Cheesy Butternut Squash and Pork Pasta Bake

finished noodle bake

Some days you get back from a beautiful walk outdoors and you need a comforting, stick to your ribs kind of lunch (or dinner). And you don’t want it taking hours to prepare. If it uses leftovers, all the better. That’s what today’s recipe is. A simple, reliable, and yummy dish using leftover pork from my September post for Crispy Pork with Char Siu sauce. Yes, I cooked a huge pork shoulder a month ago, and with just two of us, I knew we wouldn’t eat it all. Amazingly, there was just enough to include in today’s recipe for Cheesy Butternut Squash and Pork Noodle Bake! It was amazing!

finished noodle bake
It smelled and tasted amazing.


How long have casserole recipes been around?

As I was building this recipe I did a bit of research on casseroles. They’ve actually been around for thousands of years! I remember when I was little, we’d attend dinners at the local Baptist church. We went to the Catholic church but had friends who didn’t, so I definitely attended the traditional, “everyone-brings-a-covered-dish” type of affair. Everything from Tuna Noodle to a special Green Bean Casserole, made with canned fried onions of all things, to that mom who always tried to be different. She usually brought a salad with nuts in it! For the 60s that was very hip. Back then, bring salad meant one thing: iceberg lettuce, tomatoes, and cucumbers. Very little else unless you found a brave soul who included red onions (I’d never heard of red onions til one of those dinners), or someone who got fancy and added store-bought croutons.

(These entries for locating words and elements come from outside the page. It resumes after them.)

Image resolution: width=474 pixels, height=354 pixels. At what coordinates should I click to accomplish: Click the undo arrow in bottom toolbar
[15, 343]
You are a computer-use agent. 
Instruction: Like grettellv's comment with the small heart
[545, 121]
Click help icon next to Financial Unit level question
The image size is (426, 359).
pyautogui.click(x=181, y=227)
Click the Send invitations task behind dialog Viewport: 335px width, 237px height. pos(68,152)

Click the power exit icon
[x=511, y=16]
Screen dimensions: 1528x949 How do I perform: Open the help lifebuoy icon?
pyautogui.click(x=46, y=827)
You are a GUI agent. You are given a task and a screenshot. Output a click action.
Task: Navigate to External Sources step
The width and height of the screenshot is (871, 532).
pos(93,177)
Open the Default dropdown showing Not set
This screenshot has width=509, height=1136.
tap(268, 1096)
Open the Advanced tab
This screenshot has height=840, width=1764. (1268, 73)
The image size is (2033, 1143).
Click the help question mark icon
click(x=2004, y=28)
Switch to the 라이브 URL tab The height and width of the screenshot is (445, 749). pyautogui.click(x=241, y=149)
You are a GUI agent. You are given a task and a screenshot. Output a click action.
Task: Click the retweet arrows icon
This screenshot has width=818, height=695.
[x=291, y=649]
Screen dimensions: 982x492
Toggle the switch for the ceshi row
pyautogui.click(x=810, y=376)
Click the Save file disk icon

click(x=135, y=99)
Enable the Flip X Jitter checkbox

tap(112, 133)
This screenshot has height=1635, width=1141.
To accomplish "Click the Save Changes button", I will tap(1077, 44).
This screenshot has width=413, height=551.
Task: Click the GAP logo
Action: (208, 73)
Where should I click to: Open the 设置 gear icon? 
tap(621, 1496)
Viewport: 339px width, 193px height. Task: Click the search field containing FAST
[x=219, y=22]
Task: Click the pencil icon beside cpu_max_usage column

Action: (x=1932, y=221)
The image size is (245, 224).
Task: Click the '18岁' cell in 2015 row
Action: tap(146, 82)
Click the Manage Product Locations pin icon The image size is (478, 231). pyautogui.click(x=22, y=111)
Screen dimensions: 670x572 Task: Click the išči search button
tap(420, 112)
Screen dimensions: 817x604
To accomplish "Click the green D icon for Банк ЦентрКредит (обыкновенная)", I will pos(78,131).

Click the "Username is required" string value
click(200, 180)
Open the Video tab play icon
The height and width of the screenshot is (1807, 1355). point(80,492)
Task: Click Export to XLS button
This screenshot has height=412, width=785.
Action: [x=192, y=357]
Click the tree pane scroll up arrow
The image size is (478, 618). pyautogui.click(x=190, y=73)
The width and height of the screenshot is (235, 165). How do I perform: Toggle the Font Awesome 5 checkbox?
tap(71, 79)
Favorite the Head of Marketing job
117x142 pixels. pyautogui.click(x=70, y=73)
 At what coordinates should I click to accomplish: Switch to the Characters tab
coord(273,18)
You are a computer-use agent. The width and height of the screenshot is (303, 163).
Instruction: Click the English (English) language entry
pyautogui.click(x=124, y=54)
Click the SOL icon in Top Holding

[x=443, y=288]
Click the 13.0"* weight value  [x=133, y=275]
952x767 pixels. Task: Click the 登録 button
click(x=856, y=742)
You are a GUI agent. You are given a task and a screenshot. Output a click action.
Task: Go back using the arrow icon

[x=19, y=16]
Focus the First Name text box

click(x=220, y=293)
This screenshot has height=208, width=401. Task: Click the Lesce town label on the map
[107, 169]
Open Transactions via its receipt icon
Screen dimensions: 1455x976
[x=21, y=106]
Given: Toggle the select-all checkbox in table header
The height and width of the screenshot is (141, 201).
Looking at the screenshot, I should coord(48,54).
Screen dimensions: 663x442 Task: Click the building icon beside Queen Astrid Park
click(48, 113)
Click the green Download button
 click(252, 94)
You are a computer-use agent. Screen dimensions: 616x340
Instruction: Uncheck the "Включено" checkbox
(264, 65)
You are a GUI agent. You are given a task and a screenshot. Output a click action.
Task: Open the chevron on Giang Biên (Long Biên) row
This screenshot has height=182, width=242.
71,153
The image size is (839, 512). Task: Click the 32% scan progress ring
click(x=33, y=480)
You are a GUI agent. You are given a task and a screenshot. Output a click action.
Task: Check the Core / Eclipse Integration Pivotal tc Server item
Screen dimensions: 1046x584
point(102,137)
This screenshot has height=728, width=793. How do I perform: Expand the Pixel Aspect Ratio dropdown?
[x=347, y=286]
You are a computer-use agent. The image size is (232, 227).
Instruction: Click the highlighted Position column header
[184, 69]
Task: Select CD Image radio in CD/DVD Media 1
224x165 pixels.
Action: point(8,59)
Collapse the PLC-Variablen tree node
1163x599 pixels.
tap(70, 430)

spinach salad with pomegranate seeds
Not a dish you would have seen in the 60s! Photo by Kaboompics .com on Pexels.com

Community life in the 60s

Life in the 60s, or at least the part we all pretended to live, usually came from a magazine or a tv show. Recipes from Good Housekeeping, Readers’ Digest, or Better Homes and Gardens. All the moms had the latest Corningware (I still have some of it!) If your family’s favorite dish didn’t quite fit that bill, it didn’t get strutted around at a public event. Thus, my mother never brought our favorite meal of boiled chicken hearts with salt, or chicken noodle soup with mashed potatoes added. But according to Wikipedia, true one-dish meals came about in the 50s. They included meat, chopped vegetables, some sort of potato or pasta, and a crunchy or cheesy topping. That’s what today’s recipe is built on. With a few twists and turns that my own mother and those 60s moms would have gone faint over.

Cheesy Butternut Squash and Pork Noodle Bake


Ingredients:

  • 1 18.5-oz can Progresso butternut squash soup
  • 1 egg beaten until golden
  • ½ cup low-fat sour cream
  • 1/3 cup fat-free half and half
  • 2/3 cup whole lingonberry sauce (I mixed this in afterward, but I’d definitely add it before cooking!)
  • ¾ tsp garlic powder
  • ¾ tsp onion powder
  • ¾ tsp nutmeg
  • Salt and pepper to taste
  • 2 cups leftover roasted pork, diced
  • 2 cups shredded cheese (I used Colby Jack and Italian blend)
  • 16 oz. cooked pasta (elbows, mostaccioli, bow ties)
  • ½ cup Panko breadcrumbs
  • 4 TB softened butter
  • ½ cup shredded cheese
2 cups leftover roast pork cubed
I had just over 2 cups exactly remaining.

Instructions:

  • Preheat oven to 375 degrees F
  • Spray a medium-sized baking pan with cooking spray
  • Cook pasta until al dente then drain and rinse in cool water
  • In a large bowl, add the first 9 ingredients. Whisk until combined.
  • Stir in pork, pasta, and 2 cups of cheese.
  • Pour into a greased baking dish, cover with foil and bake for 30 minutes.
pasta and pork ready for the oven
Creamy, cheesy, and lightly scented with nutmeg, what’s not to love?
  • While the dish is baking, mix together softened butter, bread crumbs, and ½ cup shredded cheese.
  • When baked for 30 minutes, remove from oven, remove foil and sprinkle the cheesy breadcrumb mixture overall. Return to oven and bake until the top is golden, and cheese is melted.
Lingonberry sauce
If you see this stuff, buy it!!

Other options:

  • Replace the pork with chopped turkey (great for Thanksgiving leftovers)
  • Add 1 cup sliced cooked mushrooms
  • Add 1 cup chopped cooked broccoli
  • Leave out lingonberry sauce, and serve cranberry sauce on the side

We’ll no doubt be making this dish again real soon, with leftover Thanksgiving turkey. I can’t wait!